* [EXERCISE AIM] Reproduce, character for character, the stretch of records below from the line containing "Where should I click to: Click the Да" through the line containing "(x=1218, y=127)", including both of those lines.

[Entries drawn from a collection]
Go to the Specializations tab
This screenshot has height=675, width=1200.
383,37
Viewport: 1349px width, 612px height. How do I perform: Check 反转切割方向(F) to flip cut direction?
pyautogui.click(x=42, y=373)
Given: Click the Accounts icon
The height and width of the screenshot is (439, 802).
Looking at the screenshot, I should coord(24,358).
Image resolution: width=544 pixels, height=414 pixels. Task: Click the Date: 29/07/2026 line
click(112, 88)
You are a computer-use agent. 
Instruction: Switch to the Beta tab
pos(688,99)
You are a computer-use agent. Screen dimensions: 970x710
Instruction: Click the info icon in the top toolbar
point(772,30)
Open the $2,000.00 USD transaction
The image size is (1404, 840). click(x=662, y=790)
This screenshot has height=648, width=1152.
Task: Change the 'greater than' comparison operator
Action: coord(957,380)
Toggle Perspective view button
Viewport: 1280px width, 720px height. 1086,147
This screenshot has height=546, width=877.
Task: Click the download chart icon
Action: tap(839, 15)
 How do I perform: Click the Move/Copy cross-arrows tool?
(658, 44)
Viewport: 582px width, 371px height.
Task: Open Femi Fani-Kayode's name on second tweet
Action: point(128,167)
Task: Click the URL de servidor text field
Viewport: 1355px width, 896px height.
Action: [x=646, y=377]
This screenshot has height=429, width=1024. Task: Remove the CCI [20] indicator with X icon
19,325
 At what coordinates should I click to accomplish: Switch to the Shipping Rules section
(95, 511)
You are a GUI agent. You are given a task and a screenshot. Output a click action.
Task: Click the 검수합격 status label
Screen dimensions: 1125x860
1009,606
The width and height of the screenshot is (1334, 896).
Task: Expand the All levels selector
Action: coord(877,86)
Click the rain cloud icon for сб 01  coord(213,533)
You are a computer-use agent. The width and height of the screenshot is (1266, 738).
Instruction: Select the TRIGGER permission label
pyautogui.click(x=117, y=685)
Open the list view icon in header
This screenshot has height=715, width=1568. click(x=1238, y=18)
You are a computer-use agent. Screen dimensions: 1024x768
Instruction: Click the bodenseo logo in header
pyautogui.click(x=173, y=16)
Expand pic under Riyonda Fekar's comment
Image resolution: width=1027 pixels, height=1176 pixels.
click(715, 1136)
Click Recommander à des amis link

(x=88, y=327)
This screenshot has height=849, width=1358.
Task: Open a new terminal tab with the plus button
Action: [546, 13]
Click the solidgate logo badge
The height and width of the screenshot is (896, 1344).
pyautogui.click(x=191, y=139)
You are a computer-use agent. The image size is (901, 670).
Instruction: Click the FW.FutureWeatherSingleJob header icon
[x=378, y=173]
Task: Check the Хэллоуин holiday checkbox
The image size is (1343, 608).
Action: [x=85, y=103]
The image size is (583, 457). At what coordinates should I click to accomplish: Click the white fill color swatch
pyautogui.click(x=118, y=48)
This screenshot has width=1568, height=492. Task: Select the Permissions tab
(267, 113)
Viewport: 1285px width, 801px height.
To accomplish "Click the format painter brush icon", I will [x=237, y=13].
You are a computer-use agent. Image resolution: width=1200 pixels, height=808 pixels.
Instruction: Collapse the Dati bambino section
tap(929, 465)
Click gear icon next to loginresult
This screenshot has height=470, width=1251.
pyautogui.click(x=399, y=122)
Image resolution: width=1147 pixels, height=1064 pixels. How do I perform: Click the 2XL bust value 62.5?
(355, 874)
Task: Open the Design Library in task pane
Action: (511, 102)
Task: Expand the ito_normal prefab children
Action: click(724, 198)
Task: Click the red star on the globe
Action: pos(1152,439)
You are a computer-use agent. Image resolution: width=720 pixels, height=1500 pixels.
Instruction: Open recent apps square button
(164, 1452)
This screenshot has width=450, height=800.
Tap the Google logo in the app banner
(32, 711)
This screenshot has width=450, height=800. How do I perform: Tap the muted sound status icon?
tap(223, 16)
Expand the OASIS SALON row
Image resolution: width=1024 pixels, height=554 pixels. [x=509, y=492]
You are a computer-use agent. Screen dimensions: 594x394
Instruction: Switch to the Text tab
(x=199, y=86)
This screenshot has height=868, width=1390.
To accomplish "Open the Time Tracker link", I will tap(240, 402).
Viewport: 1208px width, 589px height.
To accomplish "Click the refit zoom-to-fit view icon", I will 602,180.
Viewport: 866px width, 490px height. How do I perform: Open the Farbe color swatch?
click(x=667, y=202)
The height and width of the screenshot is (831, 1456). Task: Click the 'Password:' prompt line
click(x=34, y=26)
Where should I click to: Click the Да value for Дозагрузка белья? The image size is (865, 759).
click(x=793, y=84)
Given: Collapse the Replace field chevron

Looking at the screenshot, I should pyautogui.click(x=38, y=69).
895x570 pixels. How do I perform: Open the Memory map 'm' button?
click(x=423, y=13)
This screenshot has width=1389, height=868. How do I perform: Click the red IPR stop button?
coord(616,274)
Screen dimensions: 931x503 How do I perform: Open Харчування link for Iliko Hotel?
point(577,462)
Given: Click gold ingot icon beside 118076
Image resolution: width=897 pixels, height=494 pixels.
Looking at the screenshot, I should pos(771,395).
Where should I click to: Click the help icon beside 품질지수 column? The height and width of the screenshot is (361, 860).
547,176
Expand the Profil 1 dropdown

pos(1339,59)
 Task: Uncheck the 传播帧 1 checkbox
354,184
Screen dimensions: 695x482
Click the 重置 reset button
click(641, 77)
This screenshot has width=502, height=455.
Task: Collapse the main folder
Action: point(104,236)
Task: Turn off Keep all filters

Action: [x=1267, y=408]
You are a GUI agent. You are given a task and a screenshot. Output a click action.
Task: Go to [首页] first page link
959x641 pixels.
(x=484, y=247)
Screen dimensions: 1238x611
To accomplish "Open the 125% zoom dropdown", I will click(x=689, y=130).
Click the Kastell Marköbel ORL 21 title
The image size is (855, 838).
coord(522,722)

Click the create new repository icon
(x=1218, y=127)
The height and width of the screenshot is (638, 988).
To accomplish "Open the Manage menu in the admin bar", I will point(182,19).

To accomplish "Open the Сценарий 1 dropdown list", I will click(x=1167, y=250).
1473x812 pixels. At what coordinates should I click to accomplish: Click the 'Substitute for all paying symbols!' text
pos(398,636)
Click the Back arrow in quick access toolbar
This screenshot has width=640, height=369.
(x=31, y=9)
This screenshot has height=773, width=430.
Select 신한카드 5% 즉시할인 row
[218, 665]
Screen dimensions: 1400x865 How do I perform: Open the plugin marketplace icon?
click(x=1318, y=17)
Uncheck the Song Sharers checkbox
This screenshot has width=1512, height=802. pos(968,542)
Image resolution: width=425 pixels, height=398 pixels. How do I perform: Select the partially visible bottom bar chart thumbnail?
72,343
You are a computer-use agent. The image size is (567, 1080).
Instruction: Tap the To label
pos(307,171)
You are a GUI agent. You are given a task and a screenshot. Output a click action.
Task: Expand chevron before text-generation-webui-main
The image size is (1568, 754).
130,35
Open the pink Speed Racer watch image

* [FULL OUTPUT]
Where should I click to: Click the Да value for Дозагрузка белья? The image size is (865, 759).
click(x=793, y=84)
Given: Collapse the Replace field chevron

Looking at the screenshot, I should pyautogui.click(x=38, y=69).
895x570 pixels. How do I perform: Open the Memory map 'm' button?
click(x=423, y=13)
This screenshot has width=1389, height=868. How do I perform: Click the red IPR stop button?
coord(616,274)
Screen dimensions: 931x503 How do I perform: Open Харчування link for Iliko Hotel?
point(577,462)
Given: Click gold ingot icon beside 118076
Image resolution: width=897 pixels, height=494 pixels.
Looking at the screenshot, I should pos(771,395).
Where should I click to: Click the help icon beside 품질지수 column? The height and width of the screenshot is (361, 860).
547,176
Expand the Profil 1 dropdown

pos(1339,59)
 Task: Uncheck the 传播帧 1 checkbox
354,184
Screen dimensions: 695x482
Click the 重置 reset button
click(641, 77)
This screenshot has width=502, height=455.
Task: Collapse the main folder
Action: point(104,236)
Task: Turn off Keep all filters

Action: [x=1267, y=408]
You are a GUI agent. You are given a task and a screenshot. Output a click action.
Task: Go to [首页] first page link
959x641 pixels.
(x=484, y=247)
Screen dimensions: 1238x611
To accomplish "Open the 125% zoom dropdown", I will click(x=689, y=130).
Click the Kastell Marköbel ORL 21 title
The image size is (855, 838).
coord(522,722)

Click the create new repository icon
(x=1218, y=127)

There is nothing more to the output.